The owner of the Whisk Bakery Cafe in Ditmas Park died of a gunshot wound and was then set on fire, authorities revealed Wednesday.
“It’s unbelievable,” said Mikhail Plotkin, 56, a salesman at an electronics store on the same block as the cafe.
“He was a little strange, but otherwise, he was a nice kid. I didn’t see anything out of the ordinary.”
Nino Randjelovic, who teaches at a school around the corner, said Rubin’s cafe brought an air of culture to the neighborhood.
The eatery, which was filled with art, books and music, opened in mid-September.
“He had plans to bring that sort of thing here — and he would have been successful,” Randjelovic said.
“I”m kind of sad.”
Rubin, whom sources said had a history of mental illness, was last seen leaving his Kensington home on Oct. 31.

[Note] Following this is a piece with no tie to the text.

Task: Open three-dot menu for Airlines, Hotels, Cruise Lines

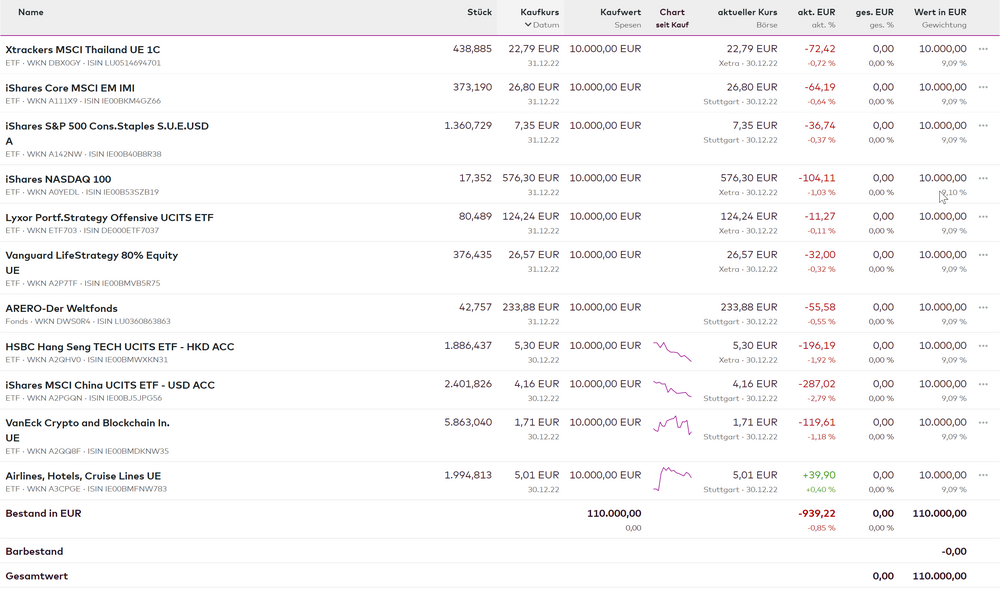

His credit card was used a couple of days later at Woodbury Commons, an outlet mall in Orange County, N.Y., a source said.
His disappearance prompted friends and loved ones to paper Brooklyn with flyers — but their efforts yielded no leads.

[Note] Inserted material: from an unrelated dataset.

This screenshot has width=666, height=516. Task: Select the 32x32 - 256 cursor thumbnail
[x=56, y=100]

No arrests have been made.
A makeshift memorial had been set up outside the cafe Thursday, consisting of a pale pink flower, white candles and a hand-sketched portrait.
“He was trying to figure the whole business thing out,” said the neighbor, a senior who declined to give his name. “I never saw any manifestation of mental illness. Whatever mental illness he had, it was minor, as far as I’m concerned.”